First year students mainly attend classes on-campus in the Robert C. Byrd Biotechnology Science Center (Marshall University) and also take anatomy classes and use library resources at the Robert W. Coon Medical Education Building, located seven miles from campus at the Huntington Department of Veterans Affairs (V.A.) Medical Center.

Second year classes are held at the Erma Ora Byrd Clinical Center (opened in 2007) on the site of the former Fairfield Stadium near Cabell Huntington Hospital where the nationally recognized Forensic Science Program is also located.

Third and fourth year rotations are conducted mainly at Cabell Huntington Hospital, a 303-bed hospital that is also home to the 72 bed Hoop's Family Children's Hospital as well as the Edwards Comprehensive Cancer Center, the Marshall University Medical Center, which serves as the primary outpatient location for Marshall Health, in addition to St. Mary's Medical Center with 393 inpatient beds, and the Huntington V.A. Medical Center. Notably, in 2012, Cabell Huntington Hospital joined Marshall University Joan C. Edwards School of Medicine and its practice plan, Marshall Health, to form an academic medical center.

The primary focus of the school is educating a physician workforce for Appalachia, although students are placed in premier residency programs across the United States in primary care and subspecialties.

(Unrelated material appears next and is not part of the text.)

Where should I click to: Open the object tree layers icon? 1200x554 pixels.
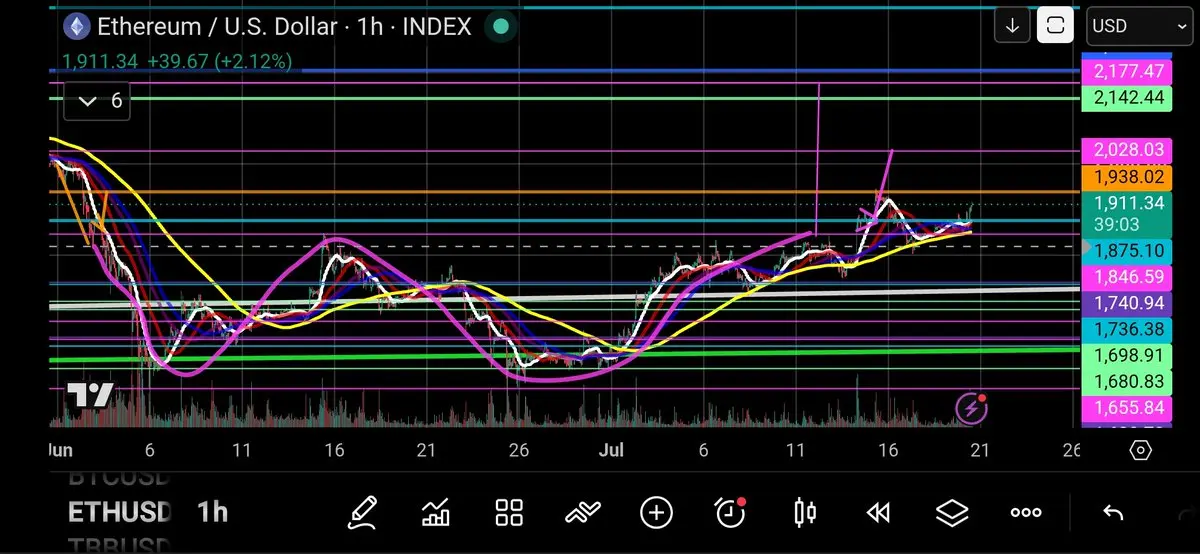(952, 513)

The school also offers a Master's and Doctorate in Biomedical Sciences (and offers a joint M.D./Ph.D. program) and has recently started a joint M.D./M.P.H. program. The school currently offers residencies in 12 specialties. Under the direction of Dr. David Gozal, MD, MBA, PhD, Marshall has continued to build on its mission of educating a physician workforce for the Appalachian region. In 2015, the school enrolled its first class into the newly created BS/MD program for West Virginia students, which allows them to complete their bachelor's and medical degrees in seven years. Graduate Medical Education also expanded in recent years to include residencies in psychiatry, dentistry, and neurology and fellowships in sports medicine (family and community health), nephrology, hematology-oncology, child and adolescent psychiatry, and geriatric psychiatry.

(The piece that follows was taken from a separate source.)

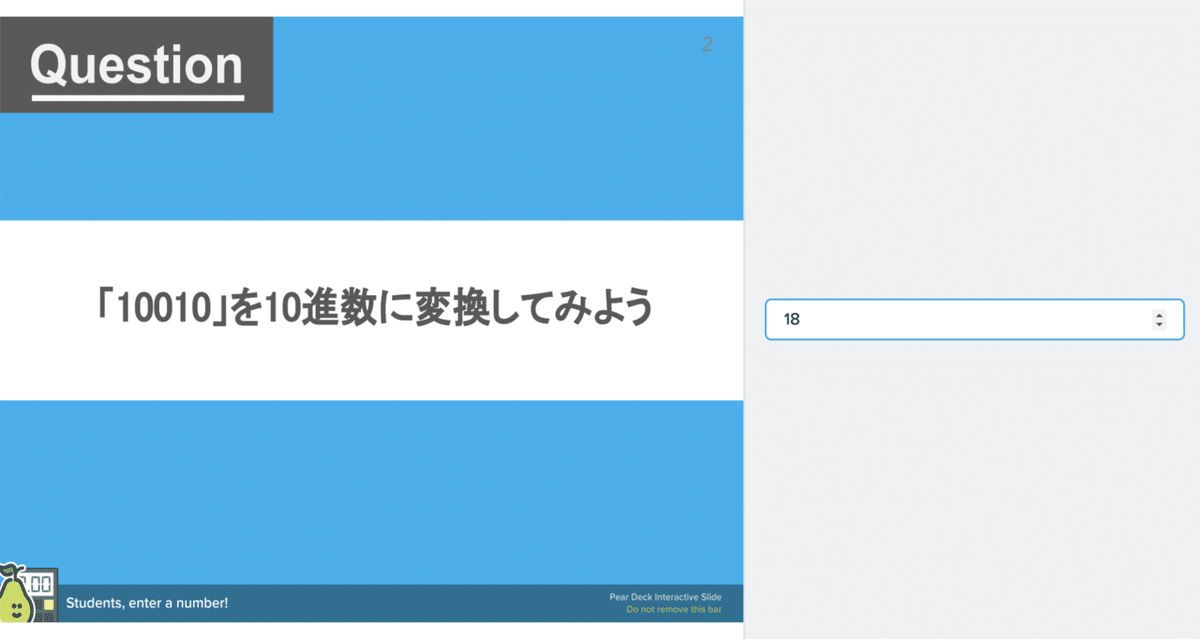Click the pear's leaf stem
Screen dimensions: 1200x639
click(x=8, y=568)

Notably, on May 1, 2018, Cabell Huntington Hospital completed the final steps to acquire St. Mary's Medical Center that increases the size of the academic hospital system to 696 inpatient beds between the two hospitals.

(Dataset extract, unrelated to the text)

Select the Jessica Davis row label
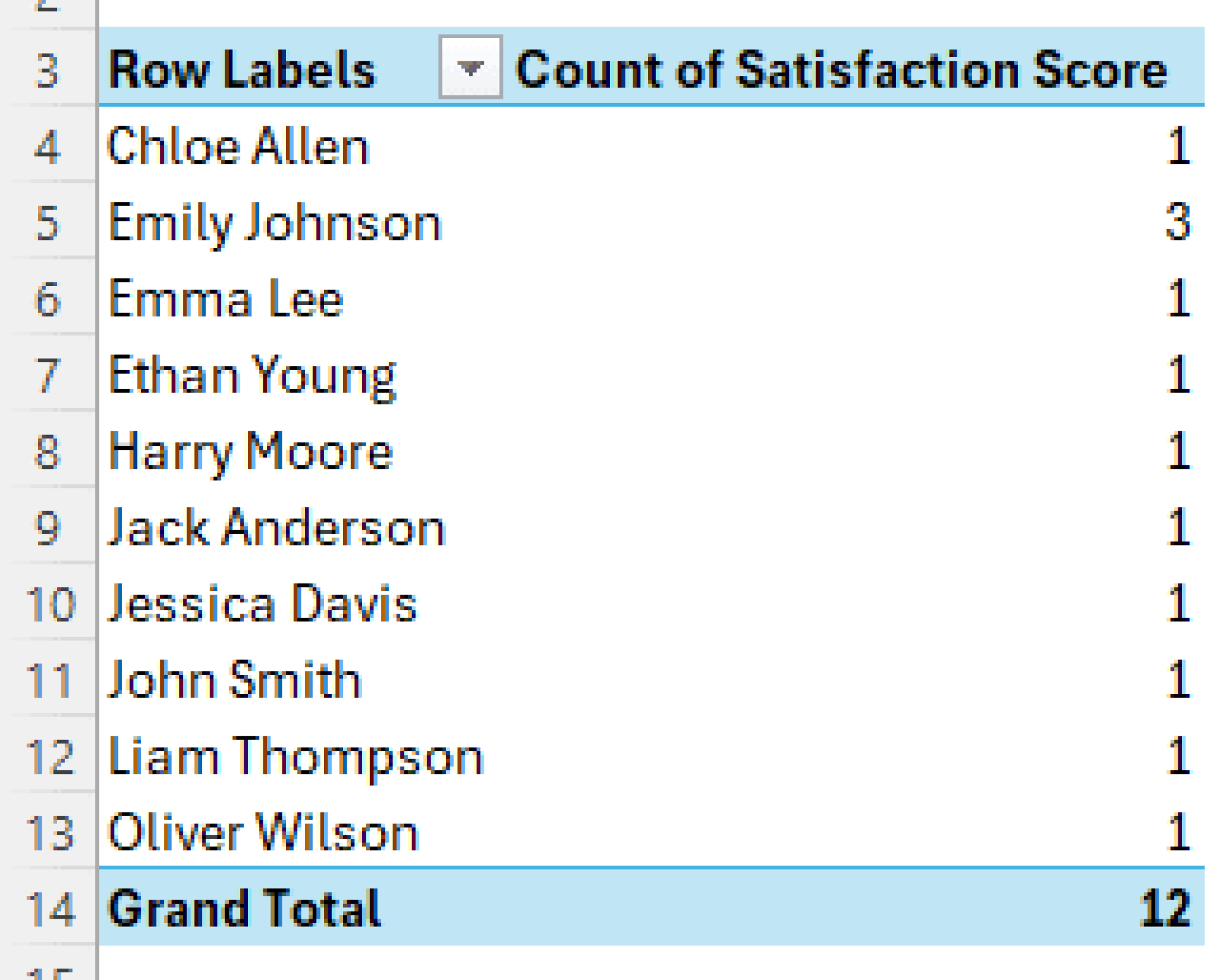1220x980 pixels. tap(263, 604)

==Graduate Medical Education==
Fully accredited residencies, internships, and fellowships at Marshall include:

Residencies:
- Psychiatry Residency
- Family Medicine Residency
- Internal Medicine Residency
- Medicine-Pediatrics Residency
- Pediatrics Residency
- Neurology Residency
- Obstetrics and Gynecology Residency
- Orthopedics Residency
- General Surgery Residency
- General Practice Residency - Dental

Fellowships:
- Sports Medicine
- Cardiology
- Endocrinology
- Interventional Cardiology
- Hematology and Oncology
- Nephrology
- Pulmonology / Critical Care
- Child and Adolescent Psychiatry
- Geriatric Psychiatry
- Pediatric Hospital Medicine
- Gastroenterology
- Neonatal-Perinatal Medicine

== Ranking ==
For 2024, U.S. News & World Report ranked the School of Medicine Unranked in Best Medical Schools: Research, Unranked in Best Medical Schools: Primary Care, No.81 in Most Diverse Medical Schools (tie), No.13 in Most Graduates Practicing in Health Professional Shortage Areas, No.59 in Most Graduates Practicing in Primary Care (tie), and No.18 in Most Graduates Practicing in Rural Areas.

== Accreditation ==
In June 2011, the Liaison Committee on Medical Education (LCME) placed the School of Medicine on probation for not meeting nine standards in areas including a lack of diversity for students and faculty, lower-than-average scholarship support and higher-than-average student debt, limited programs to promote student well-being, limited advising, lack of a financial aid and debt management program, and curricular issues. The probation was lifted in 2013, after the administrators of the school demonstrated progress to the LCME, and the school was again fully accredited. The school was accredited for 8 years in 2019.